→ PROMPT: Print, in exact form, the lines below from the one containing "You are a GUI" through the one containing "Viewport: 1247px width, 774px height.", and omit all others.

→ DATA UNDER STUDY:

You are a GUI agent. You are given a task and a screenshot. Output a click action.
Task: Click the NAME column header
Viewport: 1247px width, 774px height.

--

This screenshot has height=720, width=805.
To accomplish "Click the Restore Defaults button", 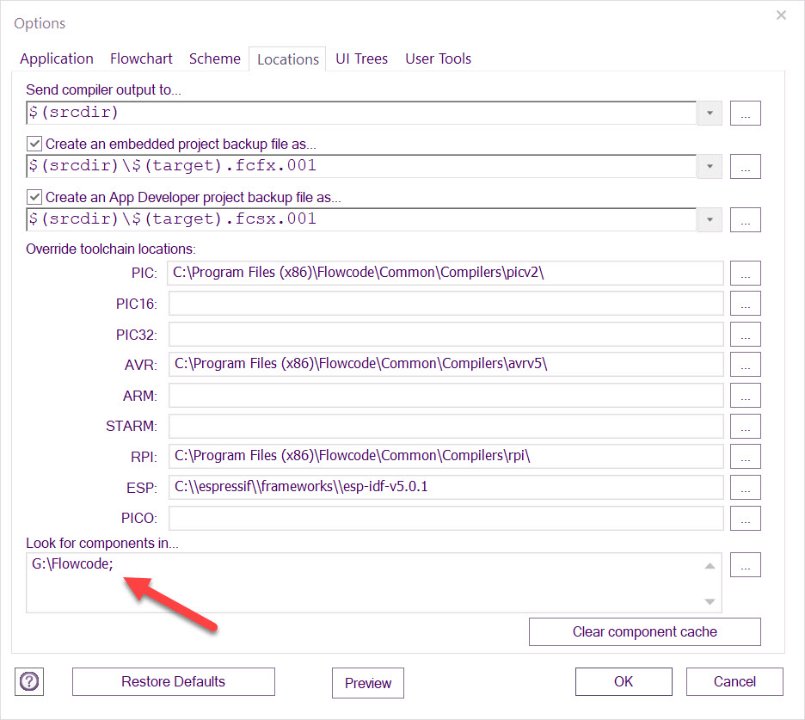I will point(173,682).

→ ANSWER TO THIS TASK:
You are a GUI agent. You are given a task and a screenshot. Output a click action.
Task: Click the NAME column header
Viewport: 1247px width, 774px height.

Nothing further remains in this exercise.